Idade x Imparcialidade













Depois de certa idade
recusamos algumas críticas
E usando de malícia e retóricas
resultamos em imparcialidade

Ficamos numa condição
de evitar mais um desgaste
esquivando de algum desastre
que possa afetar o coração

Quando envergamos anos a fio
(Muitas vezes pro lado errado)
tendemos a ficar de lado
achando que somos um sábio

Não pensamos em mudança
pois achamos que tudo fizemos
e no fim, nós esquecemos
dos nossos sonhos de criança

Mas quando os sonhos perdem o roteiro
a grama recobre a trilha da vida
E perdendo o caminho de volta
a alma se desfaz por inteiro...

quinta-feira, 5 de agosto de 2010

Meu canto













Meu canto
É um abrigo

De solfejos, palavras
Desejos, anseios
Reflexões e verdades
Bem ditas!

É um paiol
Que explode feito
Bomba-relógio
No peito

Quando a alma,
Pura pólvora
Inflama e evapora
Pela boca, em música

Então eu canto
A particulada magia-neon
Que desbrava ouvidos
E se aloja noutras almas

tic... tic... tic...

O tempo
Volta a falar
Gaguejando

E teimoso
Continua
Contando
Comigo

Refém
De atentados
Do bem

quarta-feira, 4 de agosto de 2010

Obrigado pai













Pai, pára e pensa
Vais descobrir
Que o amor compensa

Se estou aqui de pé
É porque me ensinaste
A caminhar com fé

A cada tropeço
Teu sorriso dizia:
-De novo filho, por ti eu torço!

É assim até hoje
Sempre me dando força
Mesmo sem que me beije

Velas meus passos
Com medo de me perder
Ou desatar nossos laços

Foram pro meu bem, eu sei
Aqueles teus sermões
E puxões de orelha que levei

Já esqueci das broncas
E não guardo rancor no peito
Assim pude desviar das pedras

Mas nunca vou esquecer
Dos teus fortes abraços
Ninho onde busquei me aquecer

Ouça... o silêncio é bobagem
Quero dizer o que sinto
Antes do fim da viagem

Obrigado pai querido!
Teu legado será ter me ensinado
O caminho de amar e de ser amado

Mesmo não tendo tudo aprendido...

terça-feira, 3 de agosto de 2010

Salmo 20 Ouvir

"O silêncio é meu pastor
e muito me falará..."

Velho, maduro e feliz












Pronto, já foi o tempo em que eu me calava
Para não ferir a quem me amava.

Agora preciso dizer o que sinto
Porque minha alma é um grande recinto,
Com um coração costurado, no meio da sala.

Ele anda palpitando com dificuldade
E após idas e vindas, a nostalgia ficou,
Além dos remendos da idade.

No espelho, velho que sou,
Por dentro ainda belo, sem pressa, eu vou
Regar mais uma flor e agradecer pela maturidade,
De quem ainda sonha e revive feliz tudo o que já amou.

Entre dois mundos










Fios desbotados
Folhas secas ao vento
Estiagem do tempo
no tempo chuvoso

Na pele, estradas rachadas,
caminhos longos, profundos

Árvore de cerne macio
agarrada em solo rochoso
vou findando com as frutas
frente aos galhos moribundos

Mas serei da Terra e do céu
Entre dois mundos

Dínamo oculto

"Uma força pedala, o mundo gira e acende..."

segunda-feira, 2 de agosto de 2010

Inspiração bardiúnica













Choviam palavras no lago da alma.

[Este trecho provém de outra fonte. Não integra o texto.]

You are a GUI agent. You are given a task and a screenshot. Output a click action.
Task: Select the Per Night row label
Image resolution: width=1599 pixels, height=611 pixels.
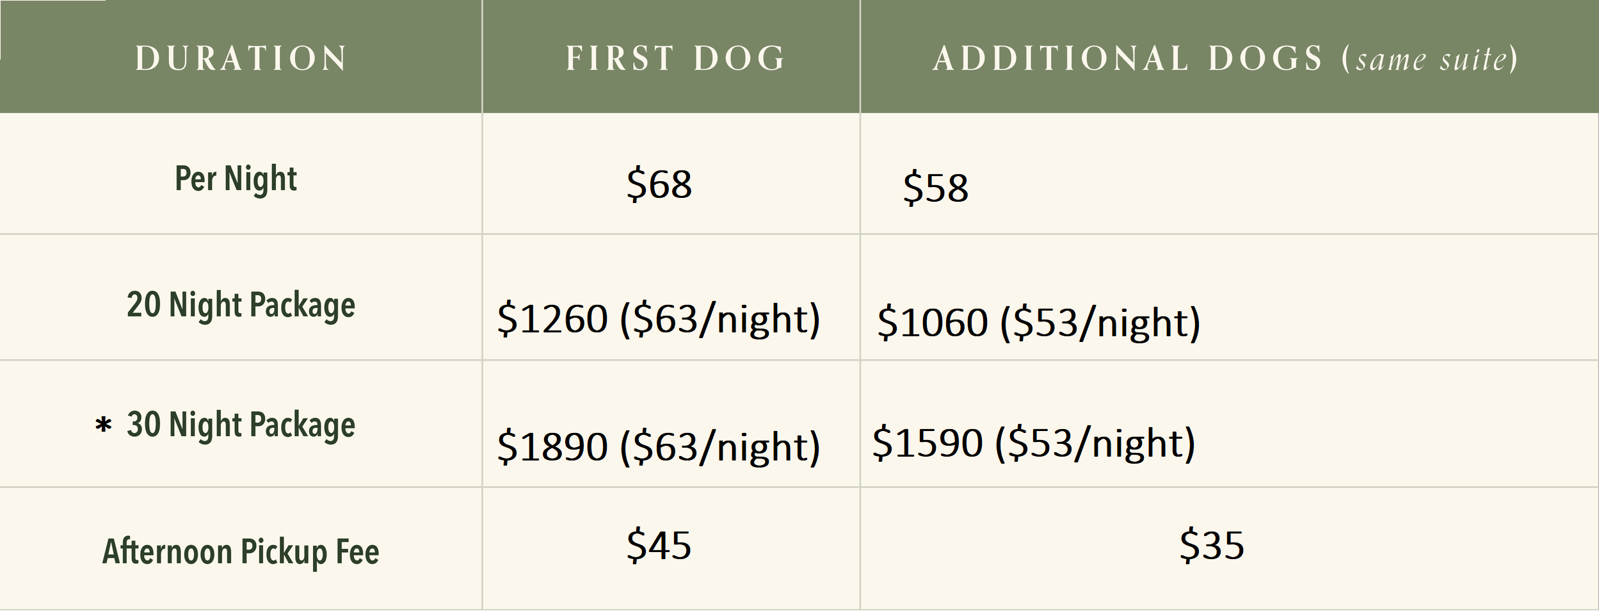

A água ficou morna, ondeando multicolor aos som dos pingos. Patos, cobras, peixes e corais banhavam-se numa pintura surreal. Eis que estranhamente, uma sereia emergiu e saiu correndo assustada! Mas por que cobrir os seios?

Já acostumadas, as vitórias-régias brindavam-se como taças, e bêbadas viam o mundo girar. -Deszzze maizuma! (Dizia uma delas). Enquanto as nuvens gargalhavam trovões ao servirem a trupe. Mas noutro dia... a ressaca de um poeta.

Orgasmo

 











Orgasmo
É sarcasmo
Do sexo

Calado
Pulsa
Espasmo

Gargalha
Nos plexos
Do corpo
Pasmado

Transmuta
Oxigênio
Em ar do cosmo

Dissolve
Suspiros
Na carne
Exposta

Um
Doce
Efêmero
Insaciável!

A folha e a lagarta











Venha lagarta!
Beije-me com os teus pés macios
Devore-me aos poucos...

Teu casulo, meu abrigo
Aonde fores voo contigo

Serei as cores das tuas asas
Teu bico nas flores nuas
E nas alvoradas

A confidente dos teus amores

Sozinho no inverno









Com um terno de linho
num inverno de vinho
eu hiberno no ninho

Me alinho em meu leito
e sozinho lamento
o espinho no peito

Deito e me calo
Espreito o estalo
do graveto lançado
na lareira da sala

Meus olhos espelham
a fogueira, as fagulhas
que clareiam o sofá,
o raque, o vaso com flores

Uma silhueta sinuosa
pintada na parede
dança e hipnotiza
Vagarosa se despede

Sem tê-la em meus braços
os olhos vão fechando...
Buscando teu doce beijo
no vilarejo dos meus sonhos

Longe dos ventos













Uma pena só, que flutua. Alma penada escondida no lado escuro da lua, empenada pela vida. Longe dos ventos me abrigo no silêncio, arrastando um pano puído que lambe o asfalto frio. Meus cabelos longos aquecem minha nuca e o corpo inteiro fita a fogueira que dança.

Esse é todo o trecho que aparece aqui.